Work to complete: Please carry over the data between the lines holding "The height and width of the screenshot is (609, 280)." and "Open Jonathan's profile", inclusive, keeping every line but adding 7 to each coordinate in the answers.

Provided entries:

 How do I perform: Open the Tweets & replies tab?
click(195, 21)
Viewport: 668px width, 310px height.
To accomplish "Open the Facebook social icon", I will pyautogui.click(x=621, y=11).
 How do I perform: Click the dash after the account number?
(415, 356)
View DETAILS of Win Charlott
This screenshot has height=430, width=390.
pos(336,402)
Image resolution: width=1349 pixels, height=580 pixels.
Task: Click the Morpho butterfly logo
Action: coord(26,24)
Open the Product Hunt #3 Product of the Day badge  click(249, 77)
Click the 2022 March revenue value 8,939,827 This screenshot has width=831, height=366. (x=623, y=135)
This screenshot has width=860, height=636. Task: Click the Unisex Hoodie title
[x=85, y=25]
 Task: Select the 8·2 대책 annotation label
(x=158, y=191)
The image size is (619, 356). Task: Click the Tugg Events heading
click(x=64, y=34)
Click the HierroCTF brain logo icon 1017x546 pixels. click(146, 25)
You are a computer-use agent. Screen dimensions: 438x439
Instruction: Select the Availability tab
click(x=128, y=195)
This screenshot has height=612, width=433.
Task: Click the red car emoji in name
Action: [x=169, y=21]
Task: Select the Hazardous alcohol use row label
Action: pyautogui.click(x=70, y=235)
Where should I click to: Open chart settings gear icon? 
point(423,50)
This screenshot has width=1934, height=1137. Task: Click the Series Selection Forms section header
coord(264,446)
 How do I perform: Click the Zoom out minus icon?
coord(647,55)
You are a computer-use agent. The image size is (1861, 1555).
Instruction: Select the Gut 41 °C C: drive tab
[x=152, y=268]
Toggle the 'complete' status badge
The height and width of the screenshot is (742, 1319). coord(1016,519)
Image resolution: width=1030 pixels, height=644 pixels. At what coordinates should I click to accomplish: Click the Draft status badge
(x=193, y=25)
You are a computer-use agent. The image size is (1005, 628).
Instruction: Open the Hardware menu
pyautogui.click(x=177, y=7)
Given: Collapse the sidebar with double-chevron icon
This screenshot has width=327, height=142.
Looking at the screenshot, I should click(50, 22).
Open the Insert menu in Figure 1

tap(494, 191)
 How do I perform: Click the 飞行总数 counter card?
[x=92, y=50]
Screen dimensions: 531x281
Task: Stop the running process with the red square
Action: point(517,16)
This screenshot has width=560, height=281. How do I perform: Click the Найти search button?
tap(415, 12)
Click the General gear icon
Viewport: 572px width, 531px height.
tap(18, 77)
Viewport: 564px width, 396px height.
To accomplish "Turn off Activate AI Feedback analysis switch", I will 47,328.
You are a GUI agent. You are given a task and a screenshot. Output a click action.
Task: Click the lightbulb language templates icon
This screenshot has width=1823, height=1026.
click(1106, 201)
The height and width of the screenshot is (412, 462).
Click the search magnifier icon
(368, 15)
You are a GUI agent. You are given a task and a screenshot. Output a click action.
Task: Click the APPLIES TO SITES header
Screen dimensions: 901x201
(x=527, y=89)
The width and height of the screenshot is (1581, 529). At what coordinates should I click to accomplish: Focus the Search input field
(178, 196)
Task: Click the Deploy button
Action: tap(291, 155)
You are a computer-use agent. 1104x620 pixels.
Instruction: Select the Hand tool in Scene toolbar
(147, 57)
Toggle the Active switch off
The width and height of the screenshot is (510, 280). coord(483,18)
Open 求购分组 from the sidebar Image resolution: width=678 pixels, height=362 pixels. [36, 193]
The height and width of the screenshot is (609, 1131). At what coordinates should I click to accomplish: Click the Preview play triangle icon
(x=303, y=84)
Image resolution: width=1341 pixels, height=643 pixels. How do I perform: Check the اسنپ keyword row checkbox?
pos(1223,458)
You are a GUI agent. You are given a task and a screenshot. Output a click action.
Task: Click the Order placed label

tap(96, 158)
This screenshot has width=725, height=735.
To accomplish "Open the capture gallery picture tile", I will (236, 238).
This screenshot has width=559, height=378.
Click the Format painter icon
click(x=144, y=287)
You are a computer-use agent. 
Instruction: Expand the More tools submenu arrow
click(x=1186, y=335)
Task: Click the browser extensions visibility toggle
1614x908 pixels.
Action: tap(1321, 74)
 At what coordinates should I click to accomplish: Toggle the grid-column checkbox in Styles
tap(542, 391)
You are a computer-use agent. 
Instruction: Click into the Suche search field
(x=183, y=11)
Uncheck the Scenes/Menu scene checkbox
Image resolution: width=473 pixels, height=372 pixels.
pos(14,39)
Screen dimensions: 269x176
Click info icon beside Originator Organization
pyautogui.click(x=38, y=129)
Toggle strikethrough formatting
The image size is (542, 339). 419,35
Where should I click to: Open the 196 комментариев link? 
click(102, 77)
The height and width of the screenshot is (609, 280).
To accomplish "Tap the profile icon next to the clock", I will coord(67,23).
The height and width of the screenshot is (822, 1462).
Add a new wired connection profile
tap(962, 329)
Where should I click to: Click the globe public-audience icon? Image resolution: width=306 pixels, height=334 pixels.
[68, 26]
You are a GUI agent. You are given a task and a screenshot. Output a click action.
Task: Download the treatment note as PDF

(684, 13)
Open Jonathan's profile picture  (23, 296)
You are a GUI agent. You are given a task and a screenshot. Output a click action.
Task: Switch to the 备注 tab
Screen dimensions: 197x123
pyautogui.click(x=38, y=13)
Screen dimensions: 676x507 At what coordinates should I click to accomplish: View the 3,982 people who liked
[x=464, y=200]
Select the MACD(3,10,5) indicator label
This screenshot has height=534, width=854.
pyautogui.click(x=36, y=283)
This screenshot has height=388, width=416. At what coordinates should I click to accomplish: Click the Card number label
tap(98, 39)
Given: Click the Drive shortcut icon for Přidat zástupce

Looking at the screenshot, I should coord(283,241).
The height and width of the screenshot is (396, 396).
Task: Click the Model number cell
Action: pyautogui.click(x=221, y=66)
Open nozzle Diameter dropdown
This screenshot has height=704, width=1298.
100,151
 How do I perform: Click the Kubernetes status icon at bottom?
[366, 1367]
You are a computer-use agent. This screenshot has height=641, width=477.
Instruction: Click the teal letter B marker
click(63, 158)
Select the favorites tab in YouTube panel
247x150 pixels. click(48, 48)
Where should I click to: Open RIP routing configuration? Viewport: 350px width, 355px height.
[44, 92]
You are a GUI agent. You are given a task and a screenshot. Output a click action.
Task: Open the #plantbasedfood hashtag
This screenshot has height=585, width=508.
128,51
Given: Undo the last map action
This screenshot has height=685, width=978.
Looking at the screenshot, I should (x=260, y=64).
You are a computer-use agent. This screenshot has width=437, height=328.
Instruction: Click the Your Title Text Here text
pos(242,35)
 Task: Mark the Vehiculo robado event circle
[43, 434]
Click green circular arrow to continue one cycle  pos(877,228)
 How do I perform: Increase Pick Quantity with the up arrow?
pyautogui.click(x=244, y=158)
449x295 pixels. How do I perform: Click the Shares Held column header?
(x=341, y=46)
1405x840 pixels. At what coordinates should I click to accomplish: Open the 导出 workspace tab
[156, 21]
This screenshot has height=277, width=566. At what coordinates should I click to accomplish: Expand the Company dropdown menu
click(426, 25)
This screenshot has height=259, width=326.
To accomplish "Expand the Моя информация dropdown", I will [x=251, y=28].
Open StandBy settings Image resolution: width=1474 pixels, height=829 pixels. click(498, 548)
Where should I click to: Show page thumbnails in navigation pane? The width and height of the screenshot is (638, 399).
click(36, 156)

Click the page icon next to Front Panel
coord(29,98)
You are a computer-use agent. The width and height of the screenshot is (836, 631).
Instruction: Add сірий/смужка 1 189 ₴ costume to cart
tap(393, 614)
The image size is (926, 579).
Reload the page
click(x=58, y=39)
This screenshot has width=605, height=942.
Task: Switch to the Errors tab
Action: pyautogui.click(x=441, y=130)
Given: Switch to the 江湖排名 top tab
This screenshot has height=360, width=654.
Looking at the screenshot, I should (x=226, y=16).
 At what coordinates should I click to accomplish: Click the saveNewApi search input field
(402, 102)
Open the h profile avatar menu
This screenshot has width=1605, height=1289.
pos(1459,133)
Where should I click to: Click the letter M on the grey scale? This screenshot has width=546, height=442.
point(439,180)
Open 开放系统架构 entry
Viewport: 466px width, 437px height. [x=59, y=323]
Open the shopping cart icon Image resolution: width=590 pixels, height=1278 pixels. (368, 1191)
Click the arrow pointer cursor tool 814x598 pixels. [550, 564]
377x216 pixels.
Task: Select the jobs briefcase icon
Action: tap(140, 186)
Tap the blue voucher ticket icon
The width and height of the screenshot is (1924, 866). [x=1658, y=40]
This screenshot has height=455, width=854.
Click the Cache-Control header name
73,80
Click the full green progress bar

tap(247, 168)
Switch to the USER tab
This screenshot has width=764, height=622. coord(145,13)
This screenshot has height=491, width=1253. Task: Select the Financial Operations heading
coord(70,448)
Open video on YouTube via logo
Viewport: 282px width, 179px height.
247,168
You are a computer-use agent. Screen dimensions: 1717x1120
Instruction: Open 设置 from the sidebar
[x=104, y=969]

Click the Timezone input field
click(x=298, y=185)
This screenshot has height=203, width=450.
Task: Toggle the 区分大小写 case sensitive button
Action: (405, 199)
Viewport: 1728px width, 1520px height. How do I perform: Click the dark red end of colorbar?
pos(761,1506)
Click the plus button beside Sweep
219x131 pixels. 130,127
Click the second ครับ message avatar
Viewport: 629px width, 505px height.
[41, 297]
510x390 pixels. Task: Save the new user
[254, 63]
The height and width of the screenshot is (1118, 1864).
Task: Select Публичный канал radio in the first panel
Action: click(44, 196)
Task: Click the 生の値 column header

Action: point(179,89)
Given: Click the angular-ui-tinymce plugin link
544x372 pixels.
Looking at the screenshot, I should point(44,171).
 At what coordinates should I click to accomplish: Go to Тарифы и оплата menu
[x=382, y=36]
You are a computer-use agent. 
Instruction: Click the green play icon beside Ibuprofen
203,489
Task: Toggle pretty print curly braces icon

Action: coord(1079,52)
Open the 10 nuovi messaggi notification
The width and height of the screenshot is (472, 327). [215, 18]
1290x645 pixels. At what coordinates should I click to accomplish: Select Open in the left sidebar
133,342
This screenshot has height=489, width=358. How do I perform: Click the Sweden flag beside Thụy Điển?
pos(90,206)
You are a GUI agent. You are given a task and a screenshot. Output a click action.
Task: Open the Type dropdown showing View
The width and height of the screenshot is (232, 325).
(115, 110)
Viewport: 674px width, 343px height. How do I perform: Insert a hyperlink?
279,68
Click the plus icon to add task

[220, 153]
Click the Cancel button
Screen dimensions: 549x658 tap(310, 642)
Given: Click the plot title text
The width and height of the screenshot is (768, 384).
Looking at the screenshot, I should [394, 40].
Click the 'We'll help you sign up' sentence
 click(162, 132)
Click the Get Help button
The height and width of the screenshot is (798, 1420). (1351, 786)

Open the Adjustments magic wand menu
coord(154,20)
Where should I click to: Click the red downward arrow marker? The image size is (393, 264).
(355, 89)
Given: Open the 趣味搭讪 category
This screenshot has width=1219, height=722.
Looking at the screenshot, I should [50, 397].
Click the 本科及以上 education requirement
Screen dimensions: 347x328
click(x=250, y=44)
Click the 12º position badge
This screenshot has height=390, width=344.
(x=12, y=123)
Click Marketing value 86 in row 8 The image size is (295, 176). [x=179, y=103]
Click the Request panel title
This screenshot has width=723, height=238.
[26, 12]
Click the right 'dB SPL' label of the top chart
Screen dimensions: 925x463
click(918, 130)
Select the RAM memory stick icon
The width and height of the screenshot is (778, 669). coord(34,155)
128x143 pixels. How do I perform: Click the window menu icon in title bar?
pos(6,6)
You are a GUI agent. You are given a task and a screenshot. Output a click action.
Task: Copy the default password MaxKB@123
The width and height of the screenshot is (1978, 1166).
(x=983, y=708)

Response to this task:
The height and width of the screenshot is (609, 280).
To accomplish "Tap the profile icon next to the clock", I will coord(74,30).
The height and width of the screenshot is (822, 1462).
Add a new wired connection profile
tap(969, 336)
Where should I click to: Click the globe public-audience icon? Image resolution: width=306 pixels, height=334 pixels.
[75, 33]
You are a GUI agent. You are given a task and a screenshot. Output a click action.
Task: Download the treatment note as PDF

(691, 20)
Open Jonathan's profile picture  (30, 303)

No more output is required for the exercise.